Hundreds of would-be immigrants have flooded the Calais area vowing to try to get to the UK after French authorities opened what the Express
is calling "the five-star shelter". The town's mayor, Natacha Bouchart, we are told, has ordered £100,000 to be spent on the facility.
But what leapt off the screen was the origin of these people, who are being described as refugees from Afghanistan, Turkmenistan, Eritrea, Somalia, Syria and Pakistan. In other words, these are not citizens of EU member states and they do not enjoy the "freedom of movement" provisions which have been the subject of so much recent controversy.
What then makes this more interesting is that Bouchart is blaming the UK for the problem, which is causing so much grief to Calais locals. An estimated 400 migrants are currently living in dilapidated buildings or camping out in Calais, creating disruption quite out of proportion to their numbers.
Something needed to be done - hence the shelter. But at the heart of the problem says Bouchart is Britain's "grotesque and hypocritical" immigration policy. Deputy mayor Philippe Mignonet, puts clothes on this
, complaining that "Britain says we don't want immigrants but does nothing to prevent black economy employment yet two million people work on the black in Britain".
This is a grossly over-simplistic view but, nevertheless, Mignonet is illustrating the broader point.

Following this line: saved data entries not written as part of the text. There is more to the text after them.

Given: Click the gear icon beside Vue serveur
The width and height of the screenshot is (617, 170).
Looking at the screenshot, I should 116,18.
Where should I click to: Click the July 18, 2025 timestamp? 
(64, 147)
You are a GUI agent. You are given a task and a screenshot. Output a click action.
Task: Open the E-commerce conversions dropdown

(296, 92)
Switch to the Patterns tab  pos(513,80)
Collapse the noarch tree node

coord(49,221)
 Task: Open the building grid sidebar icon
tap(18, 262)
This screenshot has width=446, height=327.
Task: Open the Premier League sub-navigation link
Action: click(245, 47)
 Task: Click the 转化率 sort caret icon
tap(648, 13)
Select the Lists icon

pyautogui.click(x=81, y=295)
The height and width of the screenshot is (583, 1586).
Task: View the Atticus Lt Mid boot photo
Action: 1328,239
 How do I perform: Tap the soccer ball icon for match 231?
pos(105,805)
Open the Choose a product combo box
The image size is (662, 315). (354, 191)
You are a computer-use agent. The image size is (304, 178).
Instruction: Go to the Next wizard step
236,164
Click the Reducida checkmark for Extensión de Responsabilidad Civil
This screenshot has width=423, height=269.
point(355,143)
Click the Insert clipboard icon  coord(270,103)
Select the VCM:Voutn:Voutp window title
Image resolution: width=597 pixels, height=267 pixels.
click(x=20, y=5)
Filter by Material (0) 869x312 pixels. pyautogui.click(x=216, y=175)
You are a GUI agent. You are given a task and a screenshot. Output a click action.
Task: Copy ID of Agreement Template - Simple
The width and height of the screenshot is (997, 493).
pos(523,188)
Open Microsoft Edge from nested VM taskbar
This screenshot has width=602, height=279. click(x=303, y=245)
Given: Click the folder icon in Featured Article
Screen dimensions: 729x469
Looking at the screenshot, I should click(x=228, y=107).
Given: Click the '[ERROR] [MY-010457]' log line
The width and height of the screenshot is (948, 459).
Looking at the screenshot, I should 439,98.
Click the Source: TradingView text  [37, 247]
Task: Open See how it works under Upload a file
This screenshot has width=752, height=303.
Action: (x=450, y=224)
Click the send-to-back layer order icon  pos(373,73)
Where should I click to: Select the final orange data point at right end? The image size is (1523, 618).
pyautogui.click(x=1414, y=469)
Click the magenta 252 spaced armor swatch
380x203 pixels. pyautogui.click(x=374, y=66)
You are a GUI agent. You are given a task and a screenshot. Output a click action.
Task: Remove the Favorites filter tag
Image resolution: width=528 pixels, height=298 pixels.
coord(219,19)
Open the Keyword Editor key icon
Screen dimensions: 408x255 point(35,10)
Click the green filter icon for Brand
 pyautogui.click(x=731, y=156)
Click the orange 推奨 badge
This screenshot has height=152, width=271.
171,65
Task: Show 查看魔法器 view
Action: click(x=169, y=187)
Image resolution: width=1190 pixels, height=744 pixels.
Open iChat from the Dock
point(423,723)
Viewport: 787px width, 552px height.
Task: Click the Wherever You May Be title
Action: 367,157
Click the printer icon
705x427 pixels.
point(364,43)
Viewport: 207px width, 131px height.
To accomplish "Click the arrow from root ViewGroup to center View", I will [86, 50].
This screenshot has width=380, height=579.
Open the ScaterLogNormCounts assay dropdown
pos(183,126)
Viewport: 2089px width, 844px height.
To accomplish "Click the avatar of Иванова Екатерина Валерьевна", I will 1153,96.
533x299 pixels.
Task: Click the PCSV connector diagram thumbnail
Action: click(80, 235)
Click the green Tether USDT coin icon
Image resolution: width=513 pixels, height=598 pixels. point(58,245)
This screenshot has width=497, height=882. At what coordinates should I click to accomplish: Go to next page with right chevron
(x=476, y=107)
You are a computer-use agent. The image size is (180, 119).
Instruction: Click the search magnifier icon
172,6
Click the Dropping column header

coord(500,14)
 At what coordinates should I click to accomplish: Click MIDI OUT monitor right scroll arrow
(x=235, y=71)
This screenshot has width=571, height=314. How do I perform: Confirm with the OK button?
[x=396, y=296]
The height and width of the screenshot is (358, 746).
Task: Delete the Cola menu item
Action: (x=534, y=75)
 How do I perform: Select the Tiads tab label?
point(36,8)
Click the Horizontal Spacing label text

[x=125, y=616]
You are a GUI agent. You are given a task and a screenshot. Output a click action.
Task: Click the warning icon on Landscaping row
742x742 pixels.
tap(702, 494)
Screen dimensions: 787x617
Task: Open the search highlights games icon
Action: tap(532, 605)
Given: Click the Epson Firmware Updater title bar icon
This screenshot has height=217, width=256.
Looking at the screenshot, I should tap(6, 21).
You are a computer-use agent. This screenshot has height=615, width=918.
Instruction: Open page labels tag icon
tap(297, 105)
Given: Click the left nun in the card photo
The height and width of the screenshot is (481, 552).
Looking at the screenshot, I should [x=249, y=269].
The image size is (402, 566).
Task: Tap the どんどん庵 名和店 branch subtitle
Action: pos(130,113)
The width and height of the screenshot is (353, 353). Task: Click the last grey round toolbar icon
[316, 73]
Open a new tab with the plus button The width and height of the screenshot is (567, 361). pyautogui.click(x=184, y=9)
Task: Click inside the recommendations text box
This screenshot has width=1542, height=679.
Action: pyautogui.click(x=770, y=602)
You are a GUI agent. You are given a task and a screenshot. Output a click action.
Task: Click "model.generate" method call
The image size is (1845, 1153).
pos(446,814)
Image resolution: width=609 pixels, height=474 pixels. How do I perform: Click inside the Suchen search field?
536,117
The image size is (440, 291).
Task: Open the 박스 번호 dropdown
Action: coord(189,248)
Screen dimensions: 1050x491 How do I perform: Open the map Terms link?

The UK is doing very little (or less than it should) to address the "pull factors" that make the country such an attractive destination for (some) asylum seekers.
At this stage, Nigel Farage enters the Express
story, condemning the opening of the centre as "a ridiculous, irresponsible" approach to the "crisis". "We in the UK", he says, "simply cannot keep sustaining large influxes of people which have already added to a huge growth in population".
According to Farage, this development "demonstrates, sadly, how much of a soft touch Britain is perceived to be, given that those who have already reached the safety of France remain focused on coming to the UK specifically in hope of receiving handouts courtesy of the British taxpayer".
France, he adds, should honour its international duties, instead of "shirking" them, by processing asylum applications in the country in which they arrive.
All that is a little unfair on France. The first port of call for these "asylum seekers" in the main is not France, which is as much an unwilling recipient of these people as is the UK. And compared with the 138,000 taken in by the UK between 2007 and 2011, France has absorbed nearly 207,000. Germany has taken 155,970 and Sweden has allowed in 146,380 – more than the UK.
The essence of the problem is that there are powerful forces driving migration. And while we expect all nations to live up to their obligations, this is not just a UK problem or even a European problem. The United States and Canada have had their share of asylum seekers, the former taking 278,000 and the latter 147,000.
Thus, the Europeans, quite independently of the EU, are entitled to expect the UK to help deal with a common problem, one which arises not from EU treaties but from the 1951 UN Convention
on the Status of Refugees and the 1967 protocol, to which the UK is a signatory. These instruments are far from ideal, so there is little value is sticking to the letter. They were never intended to deal with the current situation.
However, as far as France – and Calais in particular goes - Britain could do more by addressing the "pull factors", but even that would have limited overall value without also dealing with the "push factors". But to explore and then deal with these requires grown-up politics. And, as we are all too aware, those are in short supply.